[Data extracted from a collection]
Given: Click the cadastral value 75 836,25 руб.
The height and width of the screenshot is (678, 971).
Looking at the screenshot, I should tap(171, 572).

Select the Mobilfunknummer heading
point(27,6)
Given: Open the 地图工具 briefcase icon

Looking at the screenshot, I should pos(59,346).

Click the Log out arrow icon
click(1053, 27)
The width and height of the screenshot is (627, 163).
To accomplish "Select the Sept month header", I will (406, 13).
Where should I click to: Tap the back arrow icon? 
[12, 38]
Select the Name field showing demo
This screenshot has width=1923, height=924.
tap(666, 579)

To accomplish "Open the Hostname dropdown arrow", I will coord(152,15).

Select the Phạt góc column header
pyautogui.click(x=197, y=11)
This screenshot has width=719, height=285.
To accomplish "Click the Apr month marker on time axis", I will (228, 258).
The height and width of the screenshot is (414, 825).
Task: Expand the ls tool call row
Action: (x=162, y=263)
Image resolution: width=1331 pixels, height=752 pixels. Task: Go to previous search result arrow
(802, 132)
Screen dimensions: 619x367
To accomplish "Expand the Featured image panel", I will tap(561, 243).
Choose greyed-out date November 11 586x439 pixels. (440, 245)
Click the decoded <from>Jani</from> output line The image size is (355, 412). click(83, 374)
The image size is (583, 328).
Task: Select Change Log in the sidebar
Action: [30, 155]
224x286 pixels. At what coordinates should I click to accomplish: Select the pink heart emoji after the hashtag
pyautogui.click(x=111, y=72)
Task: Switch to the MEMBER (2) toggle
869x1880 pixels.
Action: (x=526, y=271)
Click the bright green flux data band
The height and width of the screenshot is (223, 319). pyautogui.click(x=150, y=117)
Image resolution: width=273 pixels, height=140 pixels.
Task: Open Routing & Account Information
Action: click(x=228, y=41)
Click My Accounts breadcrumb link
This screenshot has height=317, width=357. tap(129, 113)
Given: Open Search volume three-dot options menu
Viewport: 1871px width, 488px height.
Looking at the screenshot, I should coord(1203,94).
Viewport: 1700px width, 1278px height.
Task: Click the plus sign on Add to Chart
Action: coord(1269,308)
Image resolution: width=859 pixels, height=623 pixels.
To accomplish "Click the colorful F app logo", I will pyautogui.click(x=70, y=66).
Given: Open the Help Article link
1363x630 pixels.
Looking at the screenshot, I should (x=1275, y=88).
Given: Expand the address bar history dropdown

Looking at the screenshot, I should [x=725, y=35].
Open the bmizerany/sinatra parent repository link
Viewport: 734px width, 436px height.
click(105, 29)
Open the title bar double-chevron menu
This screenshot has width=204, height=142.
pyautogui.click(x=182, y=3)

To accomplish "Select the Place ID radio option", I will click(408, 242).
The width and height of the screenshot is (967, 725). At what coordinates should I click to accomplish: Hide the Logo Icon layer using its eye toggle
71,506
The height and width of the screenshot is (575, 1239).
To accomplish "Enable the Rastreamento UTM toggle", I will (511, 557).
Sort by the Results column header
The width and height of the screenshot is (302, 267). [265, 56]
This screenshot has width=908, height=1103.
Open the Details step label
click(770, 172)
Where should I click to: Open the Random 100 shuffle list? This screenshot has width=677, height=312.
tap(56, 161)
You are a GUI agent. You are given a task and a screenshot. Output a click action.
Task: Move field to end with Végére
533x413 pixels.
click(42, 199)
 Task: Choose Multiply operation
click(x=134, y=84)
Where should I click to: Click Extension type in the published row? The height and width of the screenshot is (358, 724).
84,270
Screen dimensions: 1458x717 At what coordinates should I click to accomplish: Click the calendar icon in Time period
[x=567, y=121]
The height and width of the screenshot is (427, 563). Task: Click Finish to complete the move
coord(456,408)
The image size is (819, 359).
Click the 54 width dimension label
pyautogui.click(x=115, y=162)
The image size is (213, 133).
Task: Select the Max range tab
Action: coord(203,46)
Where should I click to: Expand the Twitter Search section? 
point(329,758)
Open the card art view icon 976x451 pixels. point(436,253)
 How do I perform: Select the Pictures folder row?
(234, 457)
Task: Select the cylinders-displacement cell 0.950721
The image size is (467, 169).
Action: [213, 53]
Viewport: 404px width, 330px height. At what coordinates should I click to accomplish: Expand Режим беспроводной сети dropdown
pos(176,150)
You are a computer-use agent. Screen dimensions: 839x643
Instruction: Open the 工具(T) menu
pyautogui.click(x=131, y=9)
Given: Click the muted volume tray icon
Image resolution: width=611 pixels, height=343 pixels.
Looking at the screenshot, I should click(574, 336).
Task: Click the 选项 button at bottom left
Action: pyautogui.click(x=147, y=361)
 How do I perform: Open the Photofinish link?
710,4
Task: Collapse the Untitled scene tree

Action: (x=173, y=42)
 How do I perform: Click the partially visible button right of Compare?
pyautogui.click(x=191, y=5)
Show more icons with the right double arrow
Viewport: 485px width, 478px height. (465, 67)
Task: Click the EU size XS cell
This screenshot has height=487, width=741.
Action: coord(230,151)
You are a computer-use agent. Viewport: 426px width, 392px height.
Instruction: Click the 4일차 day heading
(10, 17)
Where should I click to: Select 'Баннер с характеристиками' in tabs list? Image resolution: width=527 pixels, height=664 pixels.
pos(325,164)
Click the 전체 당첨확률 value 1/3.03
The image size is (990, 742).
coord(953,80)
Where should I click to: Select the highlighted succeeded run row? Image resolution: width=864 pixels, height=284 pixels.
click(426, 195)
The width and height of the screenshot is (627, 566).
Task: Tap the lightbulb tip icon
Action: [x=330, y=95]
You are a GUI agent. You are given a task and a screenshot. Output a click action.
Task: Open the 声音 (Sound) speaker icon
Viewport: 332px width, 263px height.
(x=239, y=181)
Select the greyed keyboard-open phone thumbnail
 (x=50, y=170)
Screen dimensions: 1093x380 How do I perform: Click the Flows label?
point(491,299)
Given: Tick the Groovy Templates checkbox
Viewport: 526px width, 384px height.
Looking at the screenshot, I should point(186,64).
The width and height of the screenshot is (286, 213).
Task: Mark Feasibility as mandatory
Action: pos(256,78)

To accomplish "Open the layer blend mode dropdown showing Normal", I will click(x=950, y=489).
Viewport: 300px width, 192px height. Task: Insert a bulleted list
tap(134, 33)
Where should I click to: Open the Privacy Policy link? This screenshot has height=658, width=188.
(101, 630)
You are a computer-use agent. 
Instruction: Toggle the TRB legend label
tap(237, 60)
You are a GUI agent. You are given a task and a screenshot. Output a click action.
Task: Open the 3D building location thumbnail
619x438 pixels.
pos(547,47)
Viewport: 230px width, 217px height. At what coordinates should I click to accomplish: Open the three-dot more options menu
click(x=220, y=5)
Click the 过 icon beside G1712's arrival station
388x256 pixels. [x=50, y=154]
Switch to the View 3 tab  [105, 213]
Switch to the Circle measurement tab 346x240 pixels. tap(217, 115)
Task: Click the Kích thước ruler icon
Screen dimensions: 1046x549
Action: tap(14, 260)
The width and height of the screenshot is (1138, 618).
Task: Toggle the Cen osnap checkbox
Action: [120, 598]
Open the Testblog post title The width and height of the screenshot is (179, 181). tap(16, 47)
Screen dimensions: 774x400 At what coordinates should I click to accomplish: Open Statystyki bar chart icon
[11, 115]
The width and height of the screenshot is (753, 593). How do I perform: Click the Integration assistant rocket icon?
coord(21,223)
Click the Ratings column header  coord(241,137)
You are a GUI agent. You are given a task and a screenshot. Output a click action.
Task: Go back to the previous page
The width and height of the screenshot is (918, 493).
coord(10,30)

[What the task requires] Each line above needs to be output again, exactly as shown.

[Response area]
Given: Click the cadastral value 75 836,25 руб.
The height and width of the screenshot is (678, 971).
Looking at the screenshot, I should tap(171, 572).

Select the Mobilfunknummer heading
point(27,6)
Given: Open the 地图工具 briefcase icon

Looking at the screenshot, I should pos(59,346).

Click the Log out arrow icon
click(1053, 27)
The width and height of the screenshot is (627, 163).
To accomplish "Select the Sept month header", I will (406, 13).
Where should I click to: Tap the back arrow icon? 
[12, 38]
Select the Name field showing demo
This screenshot has width=1923, height=924.
tap(666, 579)

To accomplish "Open the Hostname dropdown arrow", I will coord(152,15).

Select the Phạt góc column header
pyautogui.click(x=197, y=11)
This screenshot has width=719, height=285.
To accomplish "Click the Apr month marker on time axis", I will (228, 258).
The height and width of the screenshot is (414, 825).
Task: Expand the ls tool call row
Action: (x=162, y=263)
Image resolution: width=1331 pixels, height=752 pixels. Task: Go to previous search result arrow
(802, 132)
Screen dimensions: 619x367
To accomplish "Expand the Featured image panel", I will tap(561, 243).
Choose greyed-out date November 11 586x439 pixels. (440, 245)
Click the decoded <from>Jani</from> output line The image size is (355, 412). click(83, 374)
The image size is (583, 328).
Task: Select Change Log in the sidebar
Action: [30, 155]
224x286 pixels. At what coordinates should I click to accomplish: Select the pink heart emoji after the hashtag
pyautogui.click(x=111, y=72)
Task: Switch to the MEMBER (2) toggle
869x1880 pixels.
Action: (x=526, y=271)
Click the bright green flux data band
The height and width of the screenshot is (223, 319). pyautogui.click(x=150, y=117)
Image resolution: width=273 pixels, height=140 pixels.
Task: Open Routing & Account Information
Action: click(x=228, y=41)
Click My Accounts breadcrumb link
This screenshot has height=317, width=357. tap(129, 113)
Given: Open Search volume three-dot options menu
Viewport: 1871px width, 488px height.
Looking at the screenshot, I should coord(1203,94).
Viewport: 1700px width, 1278px height.
Task: Click the plus sign on Add to Chart
Action: coord(1269,308)
Image resolution: width=859 pixels, height=623 pixels.
To accomplish "Click the colorful F app logo", I will pyautogui.click(x=70, y=66).
Given: Open the Help Article link
1363x630 pixels.
Looking at the screenshot, I should (x=1275, y=88).
Given: Expand the address bar history dropdown

Looking at the screenshot, I should [x=725, y=35].
Open the bmizerany/sinatra parent repository link
Viewport: 734px width, 436px height.
click(105, 29)
Open the title bar double-chevron menu
This screenshot has width=204, height=142.
pyautogui.click(x=182, y=3)

To accomplish "Select the Place ID radio option", I will click(408, 242).
The width and height of the screenshot is (967, 725). At what coordinates should I click to accomplish: Hide the Logo Icon layer using its eye toggle
71,506
The height and width of the screenshot is (575, 1239).
To accomplish "Enable the Rastreamento UTM toggle", I will (511, 557).
Sort by the Results column header
The width and height of the screenshot is (302, 267). [265, 56]
This screenshot has width=908, height=1103.
Open the Details step label
click(770, 172)
Where should I click to: Open the Random 100 shuffle list? This screenshot has width=677, height=312.
tap(56, 161)
You are a GUI agent. You are given a task and a screenshot. Output a click action.
Task: Move field to end with Végére
533x413 pixels.
click(42, 199)
 Task: Choose Multiply operation
click(x=134, y=84)
Where should I click to: Click Extension type in the published row? The height and width of the screenshot is (358, 724).
84,270
Screen dimensions: 1458x717 At what coordinates should I click to accomplish: Click the calendar icon in Time period
[x=567, y=121]
The height and width of the screenshot is (427, 563). Task: Click Finish to complete the move
coord(456,408)
The image size is (819, 359).
Click the 54 width dimension label
pyautogui.click(x=115, y=162)
The image size is (213, 133).
Task: Select the Max range tab
Action: coord(203,46)
Where should I click to: Expand the Twitter Search section? 
point(329,758)
Open the card art view icon 976x451 pixels. point(436,253)
 How do I perform: Select the Pictures folder row?
(234, 457)
Task: Select the cylinders-displacement cell 0.950721
The image size is (467, 169).
Action: [213, 53]
Viewport: 404px width, 330px height. At what coordinates should I click to accomplish: Expand Режим беспроводной сети dropdown
pos(176,150)
You are a computer-use agent. Screen dimensions: 839x643
Instruction: Open the 工具(T) menu
pyautogui.click(x=131, y=9)
Given: Click the muted volume tray icon
Image resolution: width=611 pixels, height=343 pixels.
Looking at the screenshot, I should click(574, 336).
Task: Click the 选项 button at bottom left
Action: pyautogui.click(x=147, y=361)
 How do I perform: Open the Photofinish link?
710,4
Task: Collapse the Untitled scene tree

Action: (x=173, y=42)
 How do I perform: Click the partially visible button right of Compare?
pyautogui.click(x=191, y=5)
Show more icons with the right double arrow
Viewport: 485px width, 478px height. (465, 67)
Task: Click the EU size XS cell
This screenshot has height=487, width=741.
Action: coord(230,151)
You are a computer-use agent. Viewport: 426px width, 392px height.
Instruction: Click the 4일차 day heading
(10, 17)
Where should I click to: Select 'Баннер с характеристиками' in tabs list? Image resolution: width=527 pixels, height=664 pixels.
pos(325,164)
Click the 전체 당첨확률 value 1/3.03
The image size is (990, 742).
coord(953,80)
Where should I click to: Select the highlighted succeeded run row? Image resolution: width=864 pixels, height=284 pixels.
click(426, 195)
The width and height of the screenshot is (627, 566).
Task: Tap the lightbulb tip icon
Action: [x=330, y=95]
You are a GUI agent. You are given a task and a screenshot. Output a click action.
Task: Open the 声音 (Sound) speaker icon
Viewport: 332px width, 263px height.
(x=239, y=181)
Select the greyed keyboard-open phone thumbnail
 (x=50, y=170)
Screen dimensions: 1093x380 How do I perform: Click the Flows label?
point(491,299)
Given: Tick the Groovy Templates checkbox
Viewport: 526px width, 384px height.
Looking at the screenshot, I should point(186,64).
The width and height of the screenshot is (286, 213).
Task: Mark Feasibility as mandatory
Action: pos(256,78)

To accomplish "Open the layer blend mode dropdown showing Normal", I will click(x=950, y=489).
Viewport: 300px width, 192px height. Task: Insert a bulleted list
tap(134, 33)
Where should I click to: Open the Privacy Policy link? This screenshot has height=658, width=188.
(101, 630)
You are a computer-use agent. 
Instruction: Toggle the TRB legend label
tap(237, 60)
You are a GUI agent. You are given a task and a screenshot. Output a click action.
Task: Open the 3D building location thumbnail
619x438 pixels.
pos(547,47)
Viewport: 230px width, 217px height. At what coordinates should I click to accomplish: Open the three-dot more options menu
click(x=220, y=5)
Click the 过 icon beside G1712's arrival station
388x256 pixels. [x=50, y=154]
Switch to the View 3 tab  [105, 213]
Switch to the Circle measurement tab 346x240 pixels. tap(217, 115)
Task: Click the Kích thước ruler icon
Screen dimensions: 1046x549
Action: tap(14, 260)
The width and height of the screenshot is (1138, 618).
Task: Toggle the Cen osnap checkbox
Action: [120, 598]
Open the Testblog post title The width and height of the screenshot is (179, 181). tap(16, 47)
Screen dimensions: 774x400 At what coordinates should I click to accomplish: Open Statystyki bar chart icon
[11, 115]
The width and height of the screenshot is (753, 593). How do I perform: Click the Integration assistant rocket icon?
coord(21,223)
Click the Ratings column header  coord(241,137)
You are a GUI agent. You are given a task and a screenshot. Output a click action.
Task: Go back to the previous page
The width and height of the screenshot is (918, 493).
coord(10,30)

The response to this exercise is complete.